--- Goal of the exercise ---
When you return the lines below, go from the first through the line with "Click the robot", keep them exact, and leave out every picture.

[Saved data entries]

★ ★ ★ ★ ★ ★ ★

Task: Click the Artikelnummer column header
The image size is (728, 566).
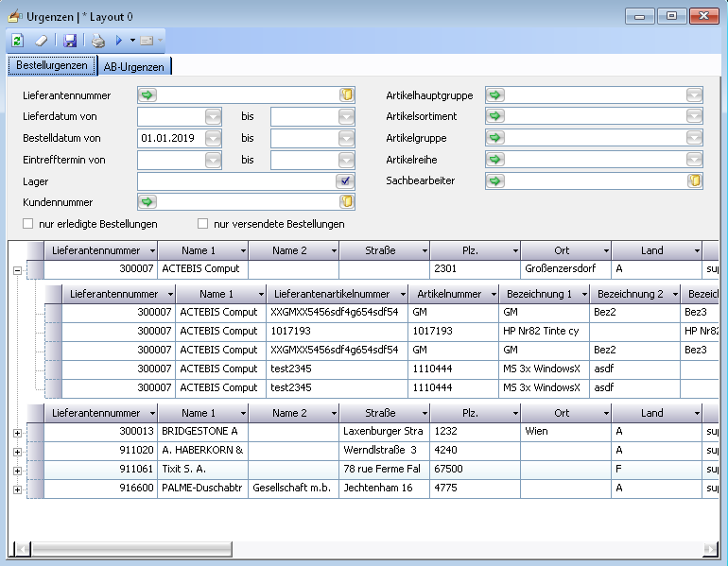Action: 449,294
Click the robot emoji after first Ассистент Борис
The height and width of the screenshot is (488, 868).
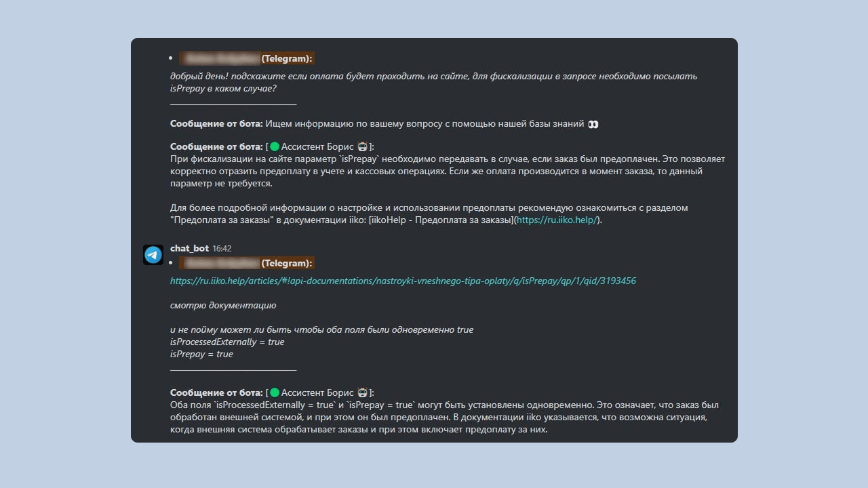coord(362,146)
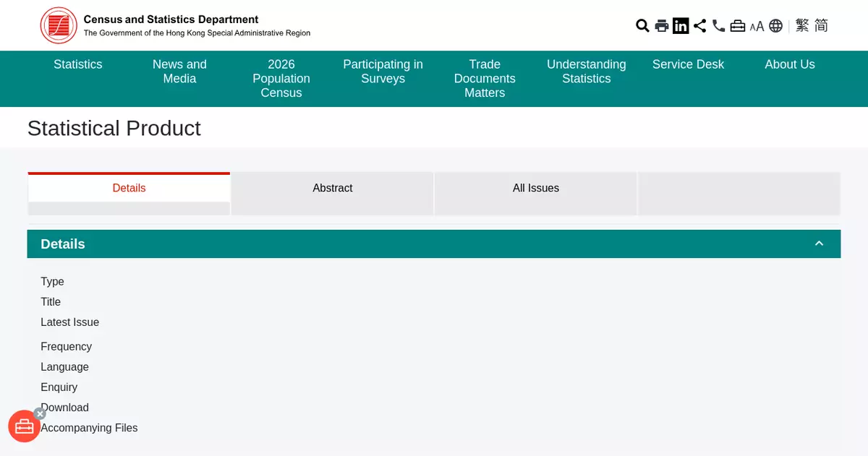Image resolution: width=868 pixels, height=456 pixels.
Task: Dismiss the floating toolbox with its X
Action: [41, 413]
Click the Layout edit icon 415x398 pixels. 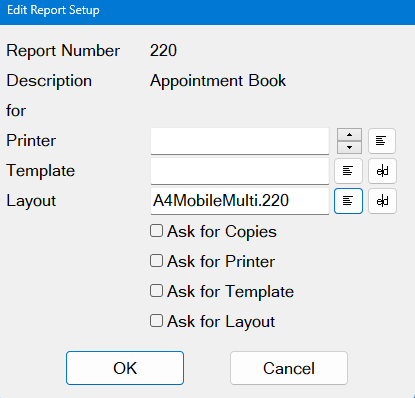(382, 201)
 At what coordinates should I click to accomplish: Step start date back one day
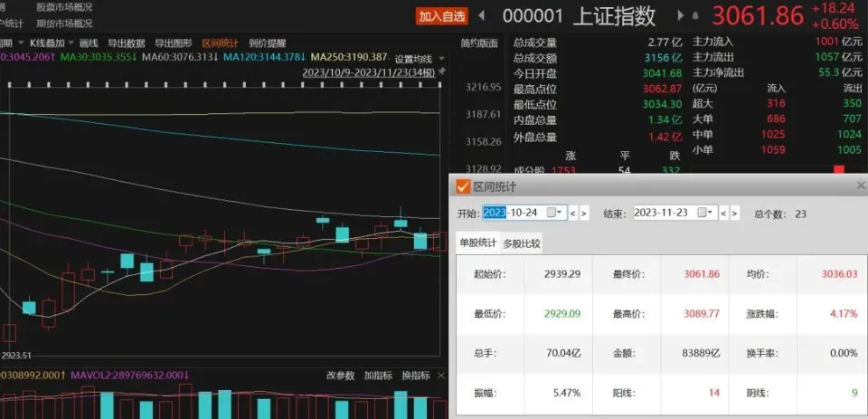(573, 214)
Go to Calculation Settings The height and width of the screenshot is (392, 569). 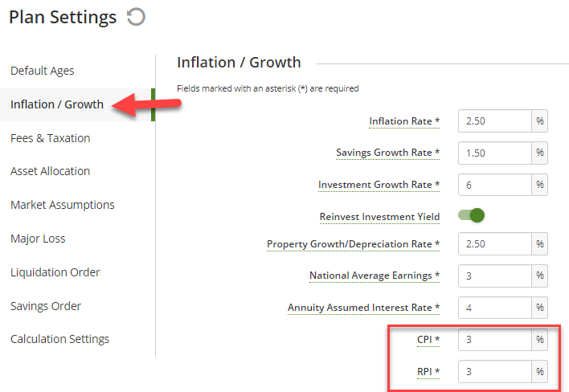(60, 339)
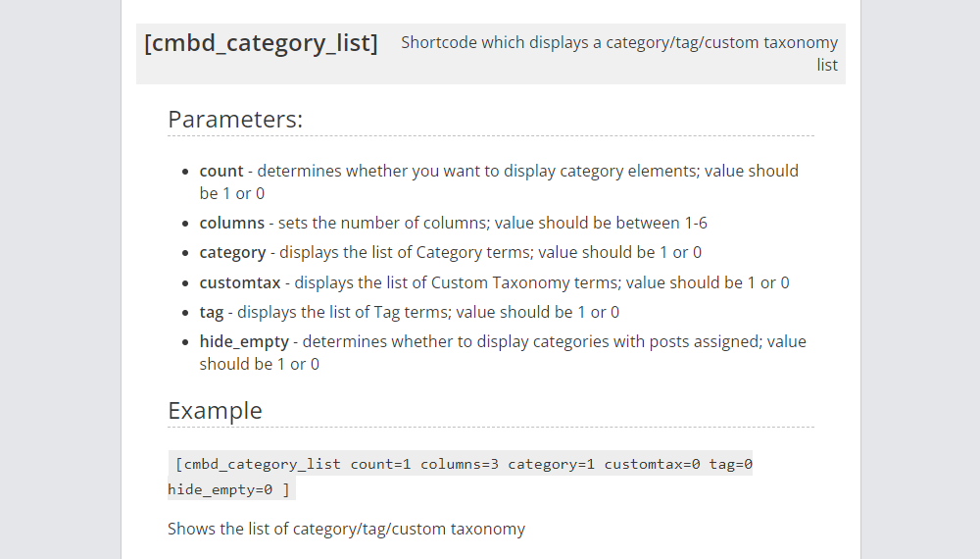Select the tag parameter name
This screenshot has height=559, width=980.
point(212,313)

★ ★ ★ ★ ★ ★ ★

--- Answer section ---
Task: Click the Artikelnummer column header
The image size is (728, 566).
Action: 449,294
Click the robot emoji after first Ассистент Борис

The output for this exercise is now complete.